_Goal of the exercise_: Beginning with the line containing "The image size" and ending with the last line, repeat the records exactly.

_Records for this exercise_:
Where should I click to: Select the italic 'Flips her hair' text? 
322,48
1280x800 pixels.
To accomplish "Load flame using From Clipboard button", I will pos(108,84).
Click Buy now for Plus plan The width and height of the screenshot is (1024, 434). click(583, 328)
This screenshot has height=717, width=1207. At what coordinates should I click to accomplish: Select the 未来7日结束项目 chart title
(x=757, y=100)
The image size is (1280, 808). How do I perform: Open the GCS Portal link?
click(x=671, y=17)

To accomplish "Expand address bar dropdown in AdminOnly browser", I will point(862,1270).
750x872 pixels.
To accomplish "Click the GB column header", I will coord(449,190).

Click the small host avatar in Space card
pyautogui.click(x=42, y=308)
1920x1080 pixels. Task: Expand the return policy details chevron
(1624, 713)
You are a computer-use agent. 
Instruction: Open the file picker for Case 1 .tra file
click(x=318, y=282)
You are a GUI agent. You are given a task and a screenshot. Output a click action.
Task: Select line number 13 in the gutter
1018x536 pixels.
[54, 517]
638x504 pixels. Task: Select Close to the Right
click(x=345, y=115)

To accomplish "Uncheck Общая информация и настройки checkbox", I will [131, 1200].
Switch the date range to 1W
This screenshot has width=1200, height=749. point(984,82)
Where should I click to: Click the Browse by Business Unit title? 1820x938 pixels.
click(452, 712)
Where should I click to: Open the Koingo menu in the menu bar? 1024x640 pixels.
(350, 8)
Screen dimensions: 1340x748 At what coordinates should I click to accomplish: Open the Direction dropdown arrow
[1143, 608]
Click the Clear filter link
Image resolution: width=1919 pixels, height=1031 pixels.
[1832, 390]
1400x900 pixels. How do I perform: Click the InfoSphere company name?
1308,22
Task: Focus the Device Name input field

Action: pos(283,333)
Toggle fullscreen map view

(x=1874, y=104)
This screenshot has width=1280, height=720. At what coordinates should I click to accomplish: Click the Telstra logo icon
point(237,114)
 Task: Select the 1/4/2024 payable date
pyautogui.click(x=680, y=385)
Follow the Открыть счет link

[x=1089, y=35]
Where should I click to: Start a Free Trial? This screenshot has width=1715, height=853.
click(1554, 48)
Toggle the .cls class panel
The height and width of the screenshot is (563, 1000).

_Answer for this exercise_:
The image size is (1280, 808). How do I perform: Open the GCS Portal link?
click(x=671, y=17)

To accomplish "Expand address bar dropdown in AdminOnly browser", I will point(862,1270).
750x872 pixels.
To accomplish "Click the GB column header", I will coord(449,190).

Click the small host avatar in Space card
pyautogui.click(x=42, y=308)
1920x1080 pixels. Task: Expand the return policy details chevron
(1624, 713)
You are a computer-use agent. 
Instruction: Open the file picker for Case 1 .tra file
click(x=318, y=282)
You are a GUI agent. You are given a task and a screenshot. Output a click action.
Task: Select line number 13 in the gutter
1018x536 pixels.
[54, 517]
638x504 pixels. Task: Select Close to the Right
click(x=345, y=115)

To accomplish "Uncheck Общая информация и настройки checkbox", I will [131, 1200].
Switch the date range to 1W
This screenshot has width=1200, height=749. point(984,82)
Where should I click to: Click the Browse by Business Unit title? 1820x938 pixels.
click(452, 712)
Where should I click to: Open the Koingo menu in the menu bar? 1024x640 pixels.
(350, 8)
Screen dimensions: 1340x748 At what coordinates should I click to accomplish: Open the Direction dropdown arrow
[1143, 608]
Click the Clear filter link
Image resolution: width=1919 pixels, height=1031 pixels.
[1832, 390]
1400x900 pixels. How do I perform: Click the InfoSphere company name?
1308,22
Task: Focus the Device Name input field

Action: pos(283,333)
Toggle fullscreen map view

(x=1874, y=104)
This screenshot has width=1280, height=720. At what coordinates should I click to accomplish: Click the Telstra logo icon
point(237,114)
 Task: Select the 1/4/2024 payable date
pyautogui.click(x=680, y=385)
Follow the Открыть счет link

[x=1089, y=35]
Where should I click to: Start a Free Trial? This screenshot has width=1715, height=853.
click(1554, 48)
Toggle the .cls class panel
The height and width of the screenshot is (563, 1000).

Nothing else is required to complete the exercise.